Page 52 of Born in Grief

“Your building is called Sea View Manor,” she said, clearly having heard him walk up since she hadn’t turned to look at him.

“It is,” he confirmed, holding one mug out to her. She turned slowly, taking the steaming hot mug from his hand, her fingers grazing his, an accidental touch but one that had them both holding their breath for a fraction of a second.

“Where’s the sea view Aatre?” she asked, a small smile teasing her full lips, the still healing scar in the bottom one pulling a little at the movement. His gut clenched at the sight.

“Well,” he forced himself to speak normally. “If you stand on your tip toes, lean at a forty five degree angle to the right and then dip only your head by twenty degrees, you can see a sliver of the ocean.”

A laugh escaped her, a full bodied, deep throated laugh that had his gut unclenching. “So, it’s actually Sea Sliver Manor.”

Amay grinned, taking a sip of his own coffee. “It is what it is, Princess. Ishaan has a brilliant view from the penthouse.”

“So what made you buy a flat with a glimpse of a sliver of the ocean?” She leaned back in her chair, her hair dancing in the humid breeze that wafted over them.

“My friends are here,” he said simply. “They are here and there is nowhere else I want to be.”

She looked over at him, pushing her sunglasses up to the top of her head, her eyes bright with emotion he couldn’t quite decipher. “You’re a lucky man, Dr. Aatre.”

He thought of his friends and everything they’d gone through together. He thought of the battles they’d fought, the ones they’d lost and the ones they’d won. And he thought of the price it had all come at.

“Yes,” he said quietly. “I am a very lucky man.”

He’d walked through fire with his friends at his side and he’d do it again a hundred times over, no questions asked, if it meant Virat and Ishaan being a part of his life.

“Do you ever wonder…” her words trailed off as her gaze snagged with his.

He swallowed, wanting to but unable to look away. “Wonder what?” he asked huskily.

“Do you ever wonder what life would have been like if we’d ended up together?”

The breeze stilled, sound receding from the world, almost like a bubble had ensconced them. A bubble that kept everyone out, that gave them a world that was only theirs. A sliver of the ocean, just for them.

“Do you ever wonder, Amay, what life would have been like if we lived in a world in which you were mine?”

He stared at her, unable to find the words that could form a response to her question.

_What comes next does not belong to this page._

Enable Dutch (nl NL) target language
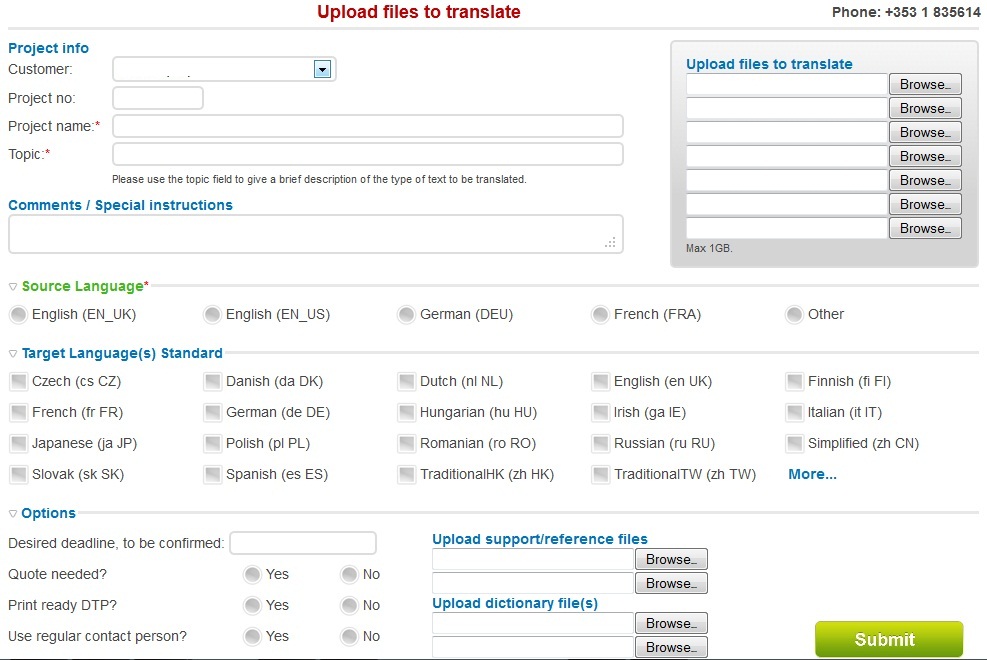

Instead, he asked one of his own.

“Do you ever wonder?”

“Always. From the day I left to today.” She held his gaze, let him see her truth. “Every day. Every minute. Every second. I have done nothing but wonder.”

Chapter Thirty-One

DHRITHI

“There isn’t any point in dwelling on what ifs.”

His matter-of-fact words slammed through her, shattering the hope she hadn’t known she’d carried in her heart, so deeply buried that it had required almost dying to bring it to the light.

“Of course.” She took a sip of her coffee trying to hide her devastation from his astute gaze. She thought she heard him sigh but she didn’t look up, keeping her eyes on that sliver of supposed ocean.

Amay sat down beside her, his long legs resting on the metal railing that hemmed in the balcony.

“We were children,” he said after a beat of silence.

She turned to look at him now. “Does that mean our feelings didn’t matter?”

“Of course it mattered.” He met her gaze. “It mattered then. It just doesn’t matter now.”

She wondered why that hurt so much. Her husband, the man who was supposed to love her above all else, had hurt her in ways she couldn’t have even imagined. And yet, he’d never hurt her heart. For she’d never felt this ache before. This anguished yearning for a life she could have had, one she’d shoved away with her own hands.